Ruído branco silencioso no espectáculo SS27 da Lemaire Uma coleção que traz a natureza para a cidade no verão
Todos os que passam o verão no calor sufocante da cidade sonham com a paz e sossego da natureza. Entre eles está a Lemaire, que para o seu desfile SS27 trouxe uma vasta passarela de madeira para dentro da Ópera Bastilha em Paris e apresentou a coleção (para o alívio de todos os presentes, imaginamos) numa semi-escuridão. No centro da experiência foi uma banda sonora feita de puro ruído branco: o canto dos pássaros, os passos, o murmúrio de um café, um telefonema, chuva caindo. Um pano de fundo sonoro que evoca uma natureza idílica, chuvosa mas distante, que também serviu de palco e fundo diegético com o qual as modelos interagiam — levantando agora o rosto, agora puxando um capuz sobre os olhos, como se andassem por uma cena que só podia ser imaginada.
O tom do espetáculo era sóbrio, calmo, à beira do melancólico, como um dia chuvoso no verão passado na cidade. E, de facto, a primavera de que falavam as roupas não se desenrolava nem na praia nem nas montanhas, mas entre edifícios e calçadas. Sérias, às vezes apressadas, ora reflexivas, as modelos desciam pela passarela como se fossem trabalhar ou passear por um parque, vestindo blazers e trench coats em tons de cinza, castanhos escuros e peças claras ou pálidas com proporções soltas e indiferentes.
O ruído branco que as rodeava falava não só do contexto real em que as roupas pertencem, mas também daquele espírito prático — sempre mantendo a usabilidade em foco ao lado do conceito — que é tão característico do trabalho de Lemaire. A sensação de calor e verão foi evocada indiretamente através de construções de inspiração asiática: camisas de embrulho inspiradas no yukata japonês, jaquetas de gola mandarim, estampas temáticas da natureza da artista Claudine Wick. Em outros lugares, foram tratados jeans para simular cascas de árvores, as joias assumiram a forma de pinhas e bolsas de tabaco, e camadas transparentes em ambos os materiais orgânicos, como voil de algodão, e sintéticos, como o náilon, confundiram os limites entre alfaiataria e roupas esportivas.

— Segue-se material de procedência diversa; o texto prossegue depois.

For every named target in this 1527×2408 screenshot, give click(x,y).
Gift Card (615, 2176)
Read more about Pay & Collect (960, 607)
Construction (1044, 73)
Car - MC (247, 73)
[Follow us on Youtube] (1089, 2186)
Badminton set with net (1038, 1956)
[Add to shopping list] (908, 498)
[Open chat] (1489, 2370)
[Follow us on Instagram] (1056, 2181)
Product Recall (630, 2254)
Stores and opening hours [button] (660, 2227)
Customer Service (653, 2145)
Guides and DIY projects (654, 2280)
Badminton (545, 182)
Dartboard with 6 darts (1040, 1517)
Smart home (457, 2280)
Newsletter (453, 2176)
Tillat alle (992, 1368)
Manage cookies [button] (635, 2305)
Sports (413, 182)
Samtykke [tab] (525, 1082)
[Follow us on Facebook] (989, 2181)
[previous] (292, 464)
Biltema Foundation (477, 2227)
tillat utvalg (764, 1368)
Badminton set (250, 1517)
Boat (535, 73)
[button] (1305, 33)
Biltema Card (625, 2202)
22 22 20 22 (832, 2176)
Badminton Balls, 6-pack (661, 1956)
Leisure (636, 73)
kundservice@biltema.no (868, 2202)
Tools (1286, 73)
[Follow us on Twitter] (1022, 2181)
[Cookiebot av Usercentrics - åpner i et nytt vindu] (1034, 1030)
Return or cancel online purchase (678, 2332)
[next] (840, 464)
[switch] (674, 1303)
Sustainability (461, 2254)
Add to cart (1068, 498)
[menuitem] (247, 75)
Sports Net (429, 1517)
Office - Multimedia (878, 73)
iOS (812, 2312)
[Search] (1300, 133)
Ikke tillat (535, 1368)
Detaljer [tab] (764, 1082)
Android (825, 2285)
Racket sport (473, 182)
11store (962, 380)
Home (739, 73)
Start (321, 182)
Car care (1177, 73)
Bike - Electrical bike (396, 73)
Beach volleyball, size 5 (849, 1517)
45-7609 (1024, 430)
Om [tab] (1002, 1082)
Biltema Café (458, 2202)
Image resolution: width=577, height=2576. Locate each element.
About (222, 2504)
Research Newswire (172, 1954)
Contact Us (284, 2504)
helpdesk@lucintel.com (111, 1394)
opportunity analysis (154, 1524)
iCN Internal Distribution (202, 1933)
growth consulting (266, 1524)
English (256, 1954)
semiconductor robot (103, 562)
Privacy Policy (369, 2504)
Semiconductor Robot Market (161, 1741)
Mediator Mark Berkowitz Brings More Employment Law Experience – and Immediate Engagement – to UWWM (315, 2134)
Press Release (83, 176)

O verão que a dupla de designers por trás da marca tinha em mente estava talvez mais próximo do dos filmes de Olivier Assayas como Late August, Early September ou Cold Water do que dos de Éric Rohmer — igualmente pensativo, mas muito mais colorido e luminoso. Uma estação que parece quase mais setentrional apesar das referências à alfaiataria tropical, em que as blusas lembram anoraques superdimensionados com cinturas caídas, em que as peças de vestuário se dobram em vez de se agarrar ou revelar, em que a liberdade dos chinelos na cidade é combinada com a proteção insuportável de um simples casaco de lona. É uma sensação de verão autêntica e nunca um cartão postal, onde a única concessão a uma auto-satisfação consciente reside no clipe inesperado que segura uma manga no alto, nos detalhes do forro de um casaco, na qualidade macia e maleável de uma bolsa.
A sensação de confiança silenciosa que emana da coleção e da sua encenação advém precisamente do facto de os temas de verão que estão a ser evocados se encontrarem mais no nível profundo da construção das peças do que na superfície, como mera mensagem superficial. Tal como as peças sob medida em shantung, a facilidade íntima do verão é conjurada através de sensações implícitas em vez de declarações explícitas. Também não se pode falar do tipo de arrogância que normalmente vem com a sensação de ser mais cool do que todos os outros — algo que os designers exploraram de forma tensa e brilhante ao longo das suas coleções de 2024 — tanto quanto uma sensação de calma e compostura, de equanimidade. E equanimidade é exatamente o que precisa quando passamos um verão na cidade.